### Aim
Starting at the beginning of the records and stopping after the line that contains "Action: [x=865, y=161]", write those lines out again with "Back button" swapped for "Forward button". Change nothing else.

### Data rows
· · ·
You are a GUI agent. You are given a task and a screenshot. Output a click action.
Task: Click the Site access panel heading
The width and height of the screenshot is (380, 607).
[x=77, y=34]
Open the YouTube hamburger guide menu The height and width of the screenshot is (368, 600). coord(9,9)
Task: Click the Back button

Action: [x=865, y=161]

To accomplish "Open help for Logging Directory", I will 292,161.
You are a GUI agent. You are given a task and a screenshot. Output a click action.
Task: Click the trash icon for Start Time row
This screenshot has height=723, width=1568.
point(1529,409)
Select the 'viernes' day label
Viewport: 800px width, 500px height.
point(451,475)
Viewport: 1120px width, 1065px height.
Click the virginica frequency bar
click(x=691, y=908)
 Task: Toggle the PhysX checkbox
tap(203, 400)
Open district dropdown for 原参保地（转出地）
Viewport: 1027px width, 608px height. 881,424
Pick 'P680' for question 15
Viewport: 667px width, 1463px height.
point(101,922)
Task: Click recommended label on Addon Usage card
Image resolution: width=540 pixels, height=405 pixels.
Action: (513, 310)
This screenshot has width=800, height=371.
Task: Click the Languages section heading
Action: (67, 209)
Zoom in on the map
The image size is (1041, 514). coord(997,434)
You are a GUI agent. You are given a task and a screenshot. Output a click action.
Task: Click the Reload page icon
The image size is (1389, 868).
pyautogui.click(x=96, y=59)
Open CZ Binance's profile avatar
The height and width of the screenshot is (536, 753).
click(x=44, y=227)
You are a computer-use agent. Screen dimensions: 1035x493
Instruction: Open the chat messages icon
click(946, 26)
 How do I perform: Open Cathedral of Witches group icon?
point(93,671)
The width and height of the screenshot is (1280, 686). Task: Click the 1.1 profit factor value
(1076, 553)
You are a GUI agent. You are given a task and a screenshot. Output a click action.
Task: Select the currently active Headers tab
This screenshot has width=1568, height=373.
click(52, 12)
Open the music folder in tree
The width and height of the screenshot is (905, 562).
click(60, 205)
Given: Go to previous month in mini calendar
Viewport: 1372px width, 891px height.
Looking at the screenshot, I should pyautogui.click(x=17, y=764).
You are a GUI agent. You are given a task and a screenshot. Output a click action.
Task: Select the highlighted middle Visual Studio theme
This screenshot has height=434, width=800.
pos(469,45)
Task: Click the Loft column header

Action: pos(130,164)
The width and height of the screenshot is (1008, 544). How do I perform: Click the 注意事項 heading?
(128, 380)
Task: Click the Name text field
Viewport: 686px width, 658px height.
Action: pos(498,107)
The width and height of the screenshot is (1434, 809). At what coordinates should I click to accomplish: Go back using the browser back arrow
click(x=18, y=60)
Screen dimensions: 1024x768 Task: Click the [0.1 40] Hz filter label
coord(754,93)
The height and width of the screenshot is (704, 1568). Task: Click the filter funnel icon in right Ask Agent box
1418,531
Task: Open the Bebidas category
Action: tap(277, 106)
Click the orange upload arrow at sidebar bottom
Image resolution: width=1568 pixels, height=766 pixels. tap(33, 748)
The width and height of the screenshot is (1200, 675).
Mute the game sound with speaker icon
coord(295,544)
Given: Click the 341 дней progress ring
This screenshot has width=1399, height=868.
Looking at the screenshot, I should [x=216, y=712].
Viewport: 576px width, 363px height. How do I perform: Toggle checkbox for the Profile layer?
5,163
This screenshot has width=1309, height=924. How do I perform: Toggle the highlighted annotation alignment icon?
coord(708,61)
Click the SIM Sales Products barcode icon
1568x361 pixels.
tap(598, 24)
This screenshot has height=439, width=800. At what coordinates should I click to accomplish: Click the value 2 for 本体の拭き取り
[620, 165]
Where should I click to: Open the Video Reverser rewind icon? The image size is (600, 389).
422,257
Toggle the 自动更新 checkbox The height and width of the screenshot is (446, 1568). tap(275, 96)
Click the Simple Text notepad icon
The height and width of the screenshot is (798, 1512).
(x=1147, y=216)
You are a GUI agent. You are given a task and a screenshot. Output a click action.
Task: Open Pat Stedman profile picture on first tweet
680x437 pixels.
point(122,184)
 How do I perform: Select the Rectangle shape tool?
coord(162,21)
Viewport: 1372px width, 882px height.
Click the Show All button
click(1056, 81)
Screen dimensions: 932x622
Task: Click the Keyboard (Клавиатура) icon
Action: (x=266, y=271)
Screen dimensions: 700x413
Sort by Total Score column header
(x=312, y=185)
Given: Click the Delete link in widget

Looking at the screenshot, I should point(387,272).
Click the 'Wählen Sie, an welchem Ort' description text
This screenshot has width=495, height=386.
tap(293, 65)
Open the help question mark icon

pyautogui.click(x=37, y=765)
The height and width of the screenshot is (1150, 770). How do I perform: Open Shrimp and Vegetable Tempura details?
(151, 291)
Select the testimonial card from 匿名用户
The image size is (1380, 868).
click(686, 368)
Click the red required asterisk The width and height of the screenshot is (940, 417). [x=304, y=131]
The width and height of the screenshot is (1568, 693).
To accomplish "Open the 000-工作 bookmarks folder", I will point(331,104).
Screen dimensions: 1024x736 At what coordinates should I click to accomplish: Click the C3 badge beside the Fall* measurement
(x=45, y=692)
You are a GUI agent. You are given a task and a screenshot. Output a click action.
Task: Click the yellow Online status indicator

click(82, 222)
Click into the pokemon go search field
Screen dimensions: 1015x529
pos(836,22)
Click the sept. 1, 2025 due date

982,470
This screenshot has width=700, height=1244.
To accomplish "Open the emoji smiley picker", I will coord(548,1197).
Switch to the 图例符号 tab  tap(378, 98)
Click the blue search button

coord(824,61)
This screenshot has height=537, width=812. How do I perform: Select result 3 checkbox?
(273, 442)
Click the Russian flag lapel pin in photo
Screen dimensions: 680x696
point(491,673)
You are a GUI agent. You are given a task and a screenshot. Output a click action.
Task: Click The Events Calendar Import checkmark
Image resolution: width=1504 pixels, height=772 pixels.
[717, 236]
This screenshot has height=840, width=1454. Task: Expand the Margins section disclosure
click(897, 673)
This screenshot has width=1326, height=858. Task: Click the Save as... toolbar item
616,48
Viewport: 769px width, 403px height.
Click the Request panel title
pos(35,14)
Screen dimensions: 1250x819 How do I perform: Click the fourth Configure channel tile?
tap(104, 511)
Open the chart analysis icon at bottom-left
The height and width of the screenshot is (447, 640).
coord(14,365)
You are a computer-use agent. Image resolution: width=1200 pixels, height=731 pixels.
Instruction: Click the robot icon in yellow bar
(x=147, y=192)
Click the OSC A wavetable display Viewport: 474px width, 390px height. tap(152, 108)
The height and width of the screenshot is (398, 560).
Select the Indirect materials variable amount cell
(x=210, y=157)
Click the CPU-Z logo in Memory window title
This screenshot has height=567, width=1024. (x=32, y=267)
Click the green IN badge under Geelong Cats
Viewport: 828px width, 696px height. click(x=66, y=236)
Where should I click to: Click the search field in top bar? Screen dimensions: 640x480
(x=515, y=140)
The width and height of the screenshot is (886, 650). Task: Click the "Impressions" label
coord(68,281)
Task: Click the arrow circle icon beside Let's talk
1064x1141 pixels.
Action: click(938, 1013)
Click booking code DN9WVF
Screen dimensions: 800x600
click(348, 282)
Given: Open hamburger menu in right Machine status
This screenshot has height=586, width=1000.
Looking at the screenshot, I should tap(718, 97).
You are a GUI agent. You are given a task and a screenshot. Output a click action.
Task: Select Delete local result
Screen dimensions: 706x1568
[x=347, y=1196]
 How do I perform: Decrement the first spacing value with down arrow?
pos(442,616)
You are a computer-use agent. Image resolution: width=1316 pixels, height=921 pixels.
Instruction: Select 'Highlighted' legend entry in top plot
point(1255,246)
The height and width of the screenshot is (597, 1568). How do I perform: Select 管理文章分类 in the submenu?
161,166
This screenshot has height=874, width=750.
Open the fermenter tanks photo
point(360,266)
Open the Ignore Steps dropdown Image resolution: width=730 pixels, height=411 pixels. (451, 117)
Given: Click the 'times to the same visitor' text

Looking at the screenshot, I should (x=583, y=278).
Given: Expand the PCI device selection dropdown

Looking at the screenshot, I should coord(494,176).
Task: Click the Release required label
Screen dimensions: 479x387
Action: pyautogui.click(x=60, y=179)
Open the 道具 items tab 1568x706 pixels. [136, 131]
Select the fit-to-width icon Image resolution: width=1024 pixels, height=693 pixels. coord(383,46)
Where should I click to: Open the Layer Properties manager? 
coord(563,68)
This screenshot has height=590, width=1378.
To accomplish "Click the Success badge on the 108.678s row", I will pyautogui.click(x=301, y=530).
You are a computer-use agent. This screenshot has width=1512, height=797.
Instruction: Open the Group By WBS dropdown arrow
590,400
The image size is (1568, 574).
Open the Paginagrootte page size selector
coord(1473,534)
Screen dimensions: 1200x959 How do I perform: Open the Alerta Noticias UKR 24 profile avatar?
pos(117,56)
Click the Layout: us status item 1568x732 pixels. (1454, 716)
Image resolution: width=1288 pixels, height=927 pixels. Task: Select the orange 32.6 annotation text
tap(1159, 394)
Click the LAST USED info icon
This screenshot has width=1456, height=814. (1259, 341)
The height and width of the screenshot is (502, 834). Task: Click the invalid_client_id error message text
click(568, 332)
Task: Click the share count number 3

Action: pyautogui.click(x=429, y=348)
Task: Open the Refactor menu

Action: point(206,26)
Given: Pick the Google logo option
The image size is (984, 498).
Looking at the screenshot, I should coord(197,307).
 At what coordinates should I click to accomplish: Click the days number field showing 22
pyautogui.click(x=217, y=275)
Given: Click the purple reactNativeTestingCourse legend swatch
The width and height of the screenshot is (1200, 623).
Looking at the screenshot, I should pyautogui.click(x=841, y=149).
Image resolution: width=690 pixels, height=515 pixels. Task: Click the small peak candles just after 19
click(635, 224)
· · ·
### Response to this task
You are a GUI agent. You are given a task and a screenshot. Output a click action.
Task: Click the Site access panel heading
The width and height of the screenshot is (380, 607).
[x=77, y=34]
Open the YouTube hamburger guide menu The height and width of the screenshot is (368, 600). coord(9,9)
Task: Click the Forward button

Action: [x=865, y=161]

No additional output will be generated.